◆ Texte fourni
=-=-=-=-=
Chaos dans le Verdon

 
Verdon Canyon Xtrem 110 km 7800 D+- Moustiers Sainte-Marie (04) - vendredi 13 juin et samedi 14 juin 2014

Le Jour J arrive enfin et commence plutôt bien : après une matinée au boulot, Mark me rejoint et nous filons à Moustiers. Retrait du dossard, dépot du sac de rechange, installation au camping, derniers préparatifs et repas de pâtes convivial. Nous montons au village de Moustiers, très chouette ambiance. A 22h, le départ est donné, nous sommes (je crois) 180.

Moustiers-Sainte-Marie au soleil couchant : agrandissez cette photo, vous verrez son Etoile
J'ai un petit rythme de 7 km/h pour la première étape de 20 km (il y a 6 étapes d'environ 20 km) et nous longeons le lac de Sainte-Croix sous la pleine lune : c'est magique. Arrivée à Aiguines pour le 1er contrôle : quelques minutes d'arrêt pendant lesquelles j'ai le temps de recharger en eau mon camel bag et manger une soupe. Je repars vite et nous montons vers le Grand Margès (1500m). Dans cette montée, je fais 3 arrêts techniques (incroyable : mes intestins n'ont pas supporté la soupe !) et une petite série de crampes mais je réussis à me retaper rapidement.
=-=-=-=-=
Entrées enregistrées
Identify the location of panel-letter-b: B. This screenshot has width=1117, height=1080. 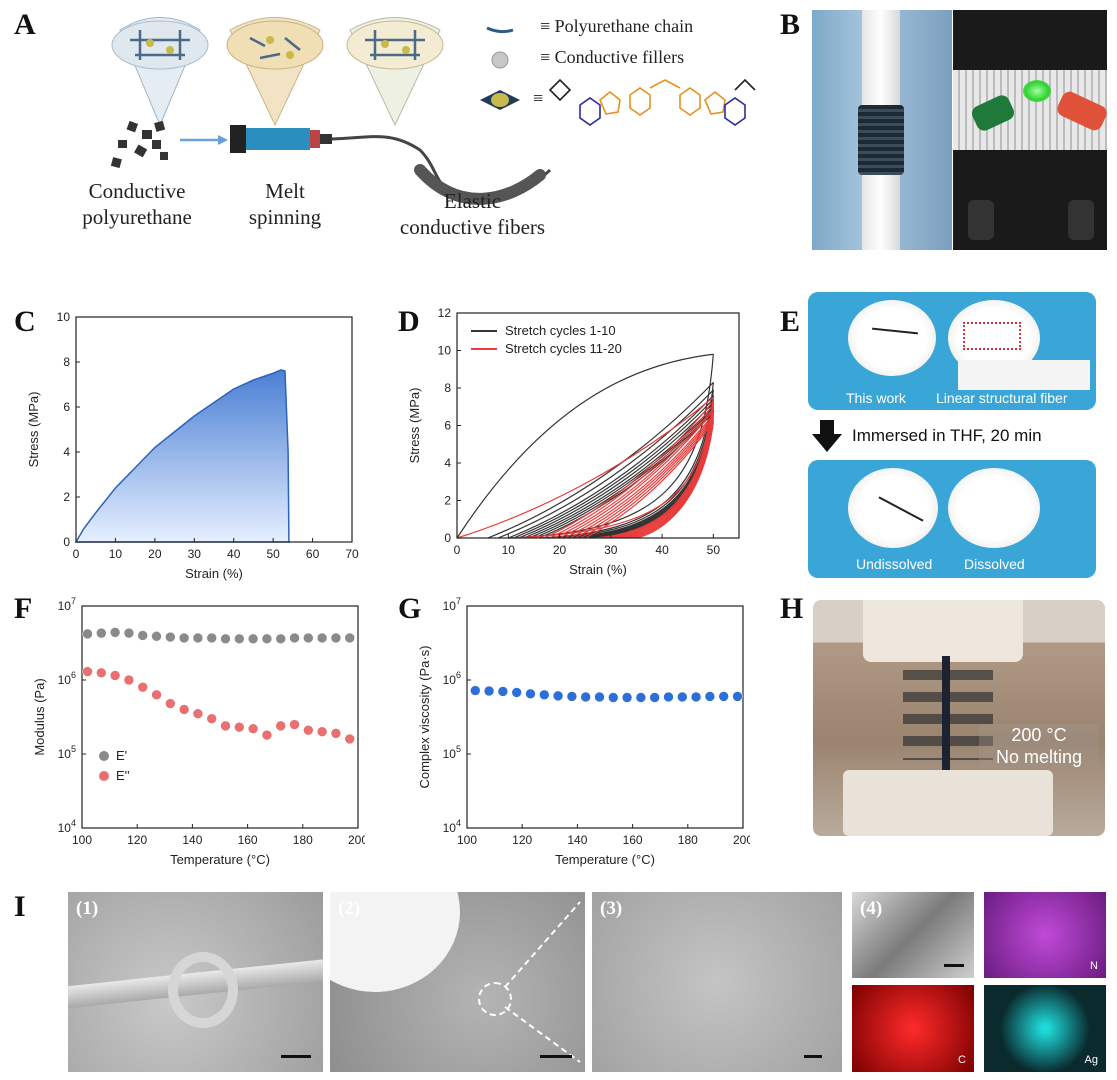
(790, 24).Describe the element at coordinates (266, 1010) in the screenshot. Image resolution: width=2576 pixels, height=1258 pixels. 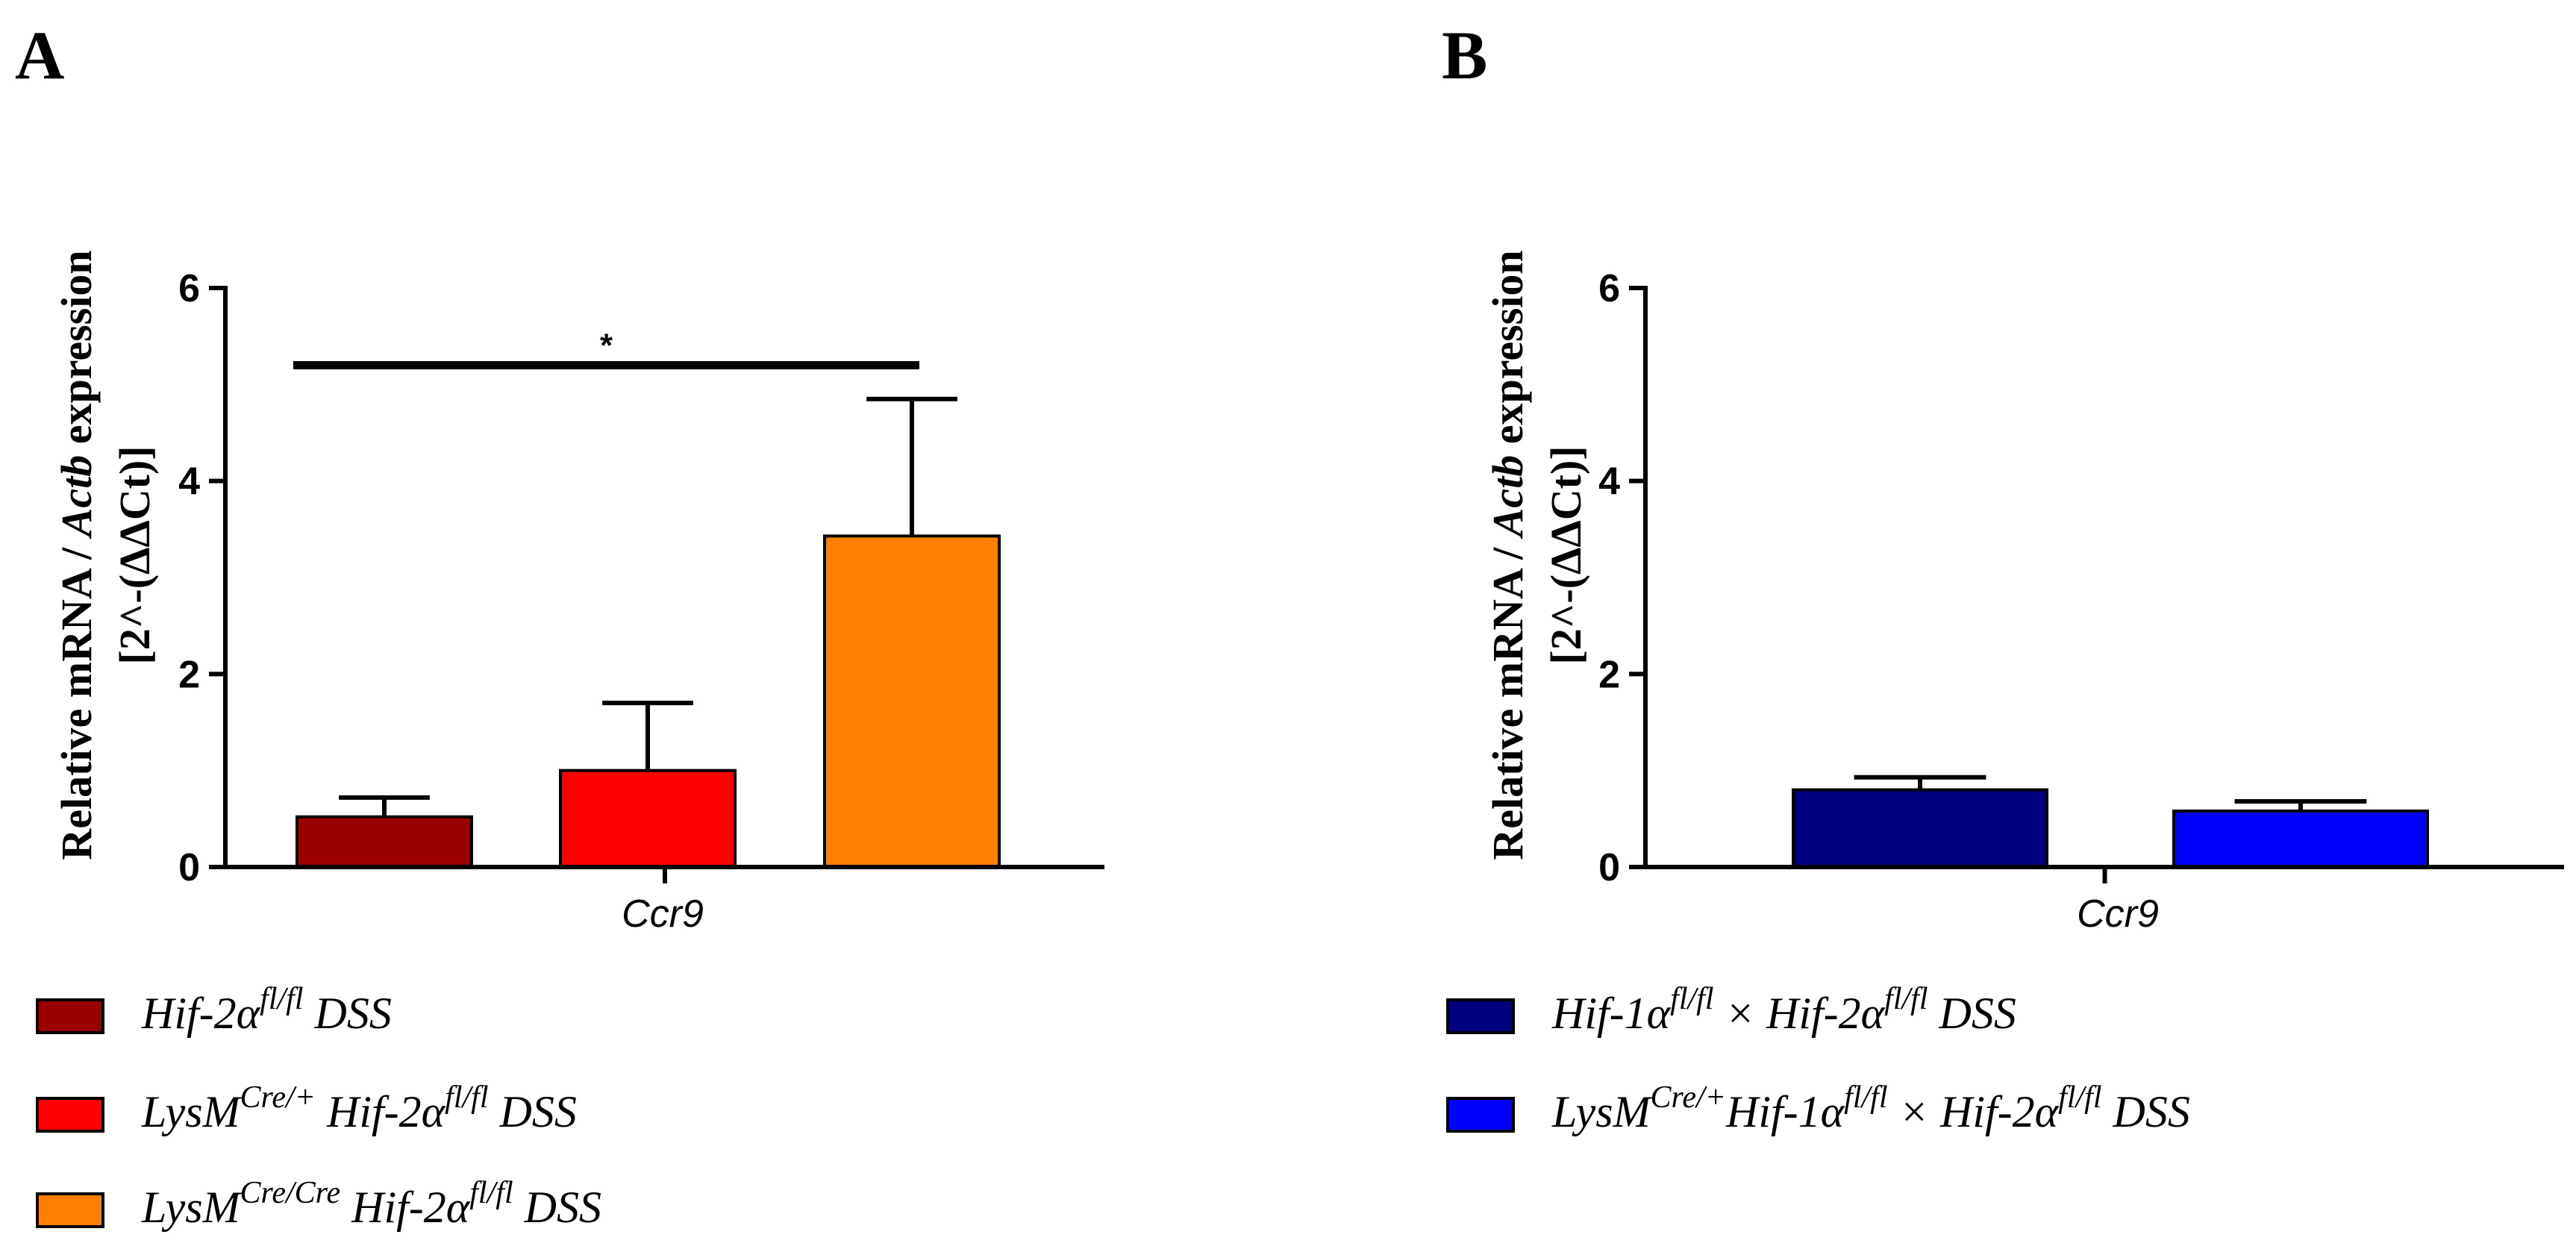
I see `legend-entry: Hif-2αfl/fl DSS` at that location. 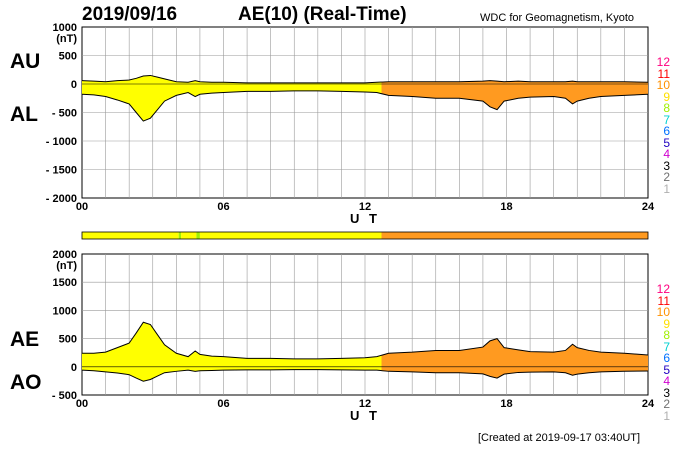 What do you see at coordinates (26, 382) in the screenshot?
I see `ao-label: AO` at bounding box center [26, 382].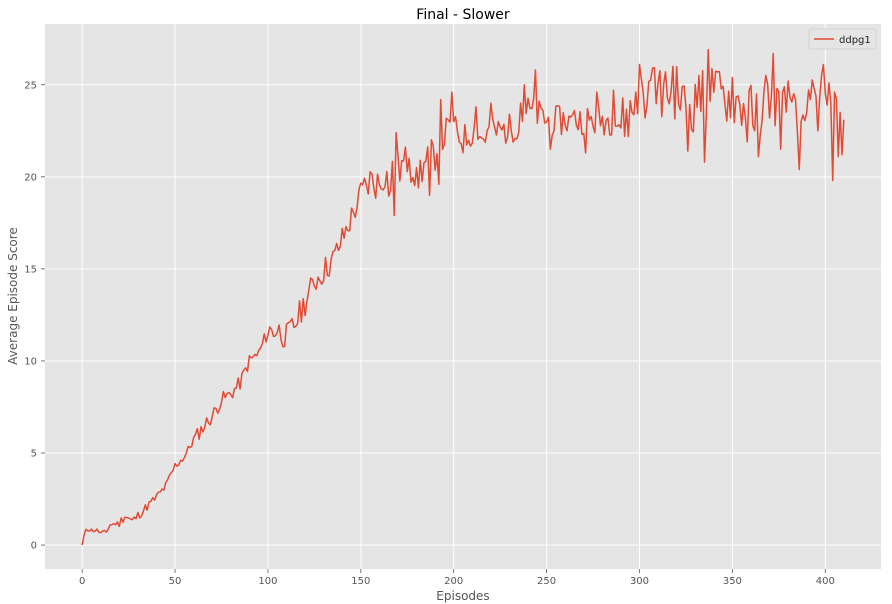 This screenshot has width=892, height=604. I want to click on x-tick-label: 150, so click(360, 582).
=-=-=-=-=
◆ Consigne A
Dites si chaque affirmation est conforme au récit de course dans le Verdon, par oui ou par non, en citant mot pour mot le passage qui tranche : (i) Le départ est donné à 22h. (ii) La course compte 6 étapes d'environ 20 km. (iii) La soupe prise à Aiguines a été bien supportée.
◆ Consigne B
Reprenez le récit de course dans le Verdon à la suite de sa dernière phrase et poursuivez-le.
Vous n'avez pas besoin des données pour la suite.

◆ Réponse A
(i) Oui : « A 22h, le départ est donné ».
(ii) Oui : « il y a 6 étapes d'environ 20 km ».
(iii) Non : « mes intestins n'ont pas supporté la soupe ! ».

◆ Réponse B
Le balisage est extrêmement précis et lumineux : avec toujours une balise dans le champ de vision, il est difficile de se perdre.

Certains chemins sont comme des tunnels dans la végétation, c'est très humide et glissant. Extraordinairement technique. On était prévenus et les chemins autour de chez moi sont comme ceux-là. C'est le genre d'endroit où il ne vaut mieux pas courir... surtout de nuit. Question sécurité, je rencontre 3 personnes postées à des endroits difficiles équipés de corde. Mais en cas d'accident, aucun moyen d'être évacué sauf sur ses deux jambes et encore faut-il pouvoir appeler les secours : sur le parcours, la couverture réseau est très parcellaire. Je trottine quand c'est possible mais je maintiens une vitesse horaire de 4,5 km/h. Avec tant de dénivelé, c'est conforme à mes prévisions.
Les gorges le matin...
... et l'après-midi
Au lever du soleil, nous découvrons l'extraordinaire paysage sur le lac de Sainte-Croix : c'est fantastique. A 6h38 (km 38), je pointe au contrôle du Camping Galetas, et je réveille Mark dans notre tente. Je me change, refais le plein, mange un peu et je repars. 2ème traversée du Pont Galetas (c'est celui qui donne sur les gorges du Verdon et sur lequel j'ai tant de souvenirs : ici en photo avec Romina dans le Raid Provence Extrême). Nous montons 600 m d'un coup dans la forêt, j'ai un bon rythme et je double. Arrivée sur le plateau herbeux, plusieurs concurrents dorment et j'aurais dû en faire autant !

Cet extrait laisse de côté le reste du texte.